• [TASK DESCRIPTION]: Quote all of the data below exactly, please.

[Start of Attachment]

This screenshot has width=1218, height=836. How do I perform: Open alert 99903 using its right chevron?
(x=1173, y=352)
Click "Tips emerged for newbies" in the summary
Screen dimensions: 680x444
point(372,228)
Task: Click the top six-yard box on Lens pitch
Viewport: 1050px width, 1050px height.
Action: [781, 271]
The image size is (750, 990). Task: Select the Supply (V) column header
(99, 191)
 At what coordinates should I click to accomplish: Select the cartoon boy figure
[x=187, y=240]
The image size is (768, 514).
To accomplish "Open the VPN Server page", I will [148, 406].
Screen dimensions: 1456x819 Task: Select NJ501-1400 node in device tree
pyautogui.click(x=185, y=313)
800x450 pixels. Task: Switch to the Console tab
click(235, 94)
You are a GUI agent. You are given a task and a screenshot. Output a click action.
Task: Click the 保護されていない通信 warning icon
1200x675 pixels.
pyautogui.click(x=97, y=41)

[End of Attachment]

• [THE COMPLETED TASK]:
This screenshot has width=1218, height=836. How do I perform: Open alert 99903 using its right chevron?
(x=1173, y=352)
Click "Tips emerged for newbies" in the summary
Screen dimensions: 680x444
point(372,228)
Task: Click the top six-yard box on Lens pitch
Viewport: 1050px width, 1050px height.
Action: [781, 271]
The image size is (750, 990). Task: Select the Supply (V) column header
(99, 191)
 At what coordinates should I click to accomplish: Select the cartoon boy figure
[x=187, y=240]
The image size is (768, 514).
To accomplish "Open the VPN Server page", I will [148, 406].
Screen dimensions: 1456x819 Task: Select NJ501-1400 node in device tree
pyautogui.click(x=185, y=313)
800x450 pixels. Task: Switch to the Console tab
click(235, 94)
You are a GUI agent. You are given a task and a screenshot. Output a click action.
Task: Click the 保護されていない通信 warning icon
1200x675 pixels.
pyautogui.click(x=97, y=41)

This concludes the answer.